Sciopero al Sole 24 Ore dopo l’intervista “su misura” alla premier. Un Paese dove il potere non risponde più alle domande e i giornalisti non possono più farle

Meloni detta le domande

Meloni detta le domande, il giornalismo obbedisce

Un tempo, per essere un politico, bisognava saper parlare, argomentare, affrontare un confronto anche duro, e soprattutto non temere le domande. Oggi, sembra basti saper scegliere chi te le pone. È quello che è accaduto nei giorni scorsi al Sole 24 Ore, dove la redazione è scesa in sciopero compatto contro la decisione del giornale di pubblicare un’intervista alla premier Giorgia Meloni, realizzata da una collaboratrice esterna, la giornalista Maria Latella, mentre il personale interno era in agitazione sindacale.

Una scelta che ha scavalcato la redazione e umiliato la professionalità di chi ogni giorno tiene in piedi il giornale, scatenando la reazione del Comitato di Redazione: “Gli intervistati si scelgono gli intervistatori”. Una frase che pesa come un atto d’accusa. Non solo verso la direzione del quotidiano economico, ma verso un sistema mediatico sempre più piegato alla volontà del potere.

È la fotografia di un tempo in cui la libertà di stampa si misura nei silenzi. Da quasi un anno, la premier non tiene una vera conferenza stampa aperta a tutti i giornalisti. Quando accade, si contano due domande e una fuga, con i ministri a tamponare l’imbarazzo. Ora, persino un’intervista — la forma più antica e nobile del dialogo tra potere e informazione — diventa una messinscena calibrata, affidata a mani “fidate”, lontane da qualsiasi rischio di contraddittorio.

Dietro la facciata del “dialogo con gli italiani” si nasconde un monologo del potere, recitato davanti a telecamere compiacenti e applausi preconfezionati. Non è informazione, è regia politica. Il giornalismo, quello vero, è fatto di domande scomode, di inchieste, di dubbi. Ma il nuovo corso preferisce i copioni, non le domande.

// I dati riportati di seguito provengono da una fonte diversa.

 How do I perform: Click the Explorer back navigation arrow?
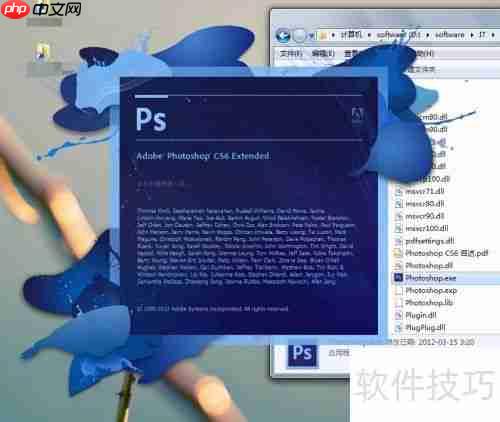click(283, 35)
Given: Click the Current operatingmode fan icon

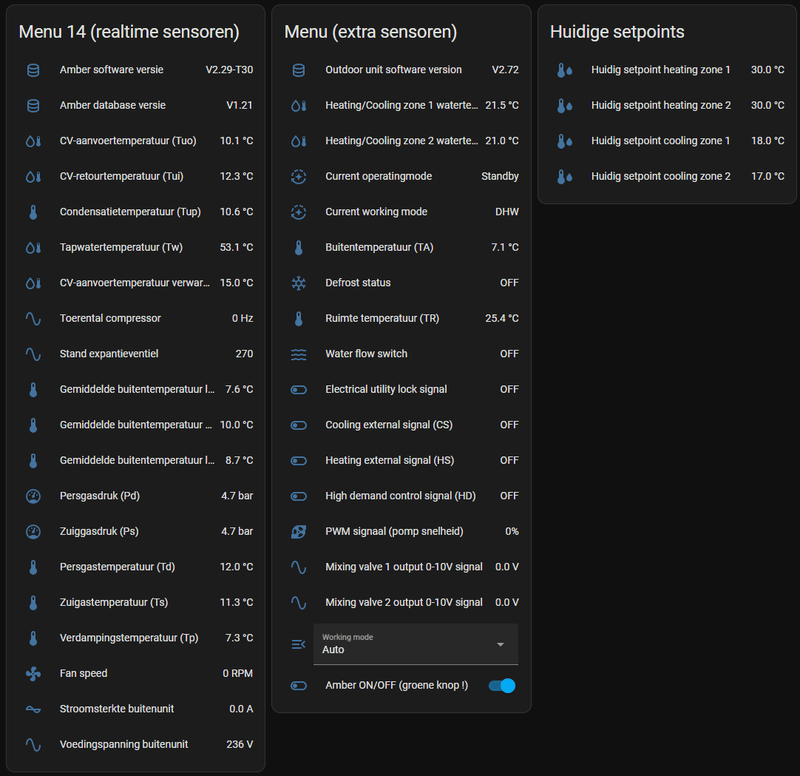Looking at the screenshot, I should click(x=298, y=176).
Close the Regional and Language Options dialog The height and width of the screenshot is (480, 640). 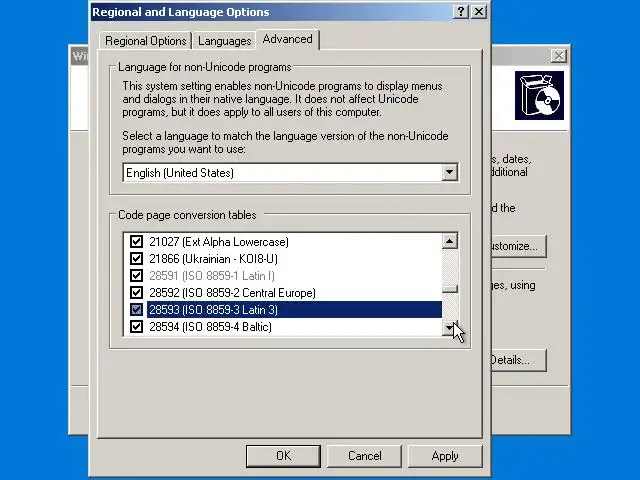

Intanto, il clima si fa pesante. Tra querele temerarie, intimidazioni e minacce, chi osa raccontare ciò che disturba viene messo nel mirino. Lo sa bene Sigfrido Ranucci, volto di Report, che ha collezionato oltre 220 denunce. Dopo l’attentato sotto casa sua, dal governo nessuna parola di solidarietà, solo un silenzio glaciale. È il simbolo di un giornalismo d’inchiesta sempre più isolato, mentre una parte della stampa si piega: c’è chi fa da megafono, chi da cerimoniere, chi da cameriere.

La premier parla di “dialogo con gli italiani”, ma dialogare significa accettare il confronto, non autointervistarsi nei video istituzionali, scegliendo le parole e perfino le pause. Il giornalismo non può ridursi a un teatro di applausi, dove le domande si scrivono a quattro mani con chi detiene il potere.

Oggi il giornalismo italiano è davanti a un bivio: essere vassallo o essere bersaglio. Scegliere la comodità del silenzio o la scomodità della verità. Chi decide di restare libero sa che non verrà perdonato, ma è l’unico modo per non smettere di essere ciò che si è: giornalisti, non portavoce.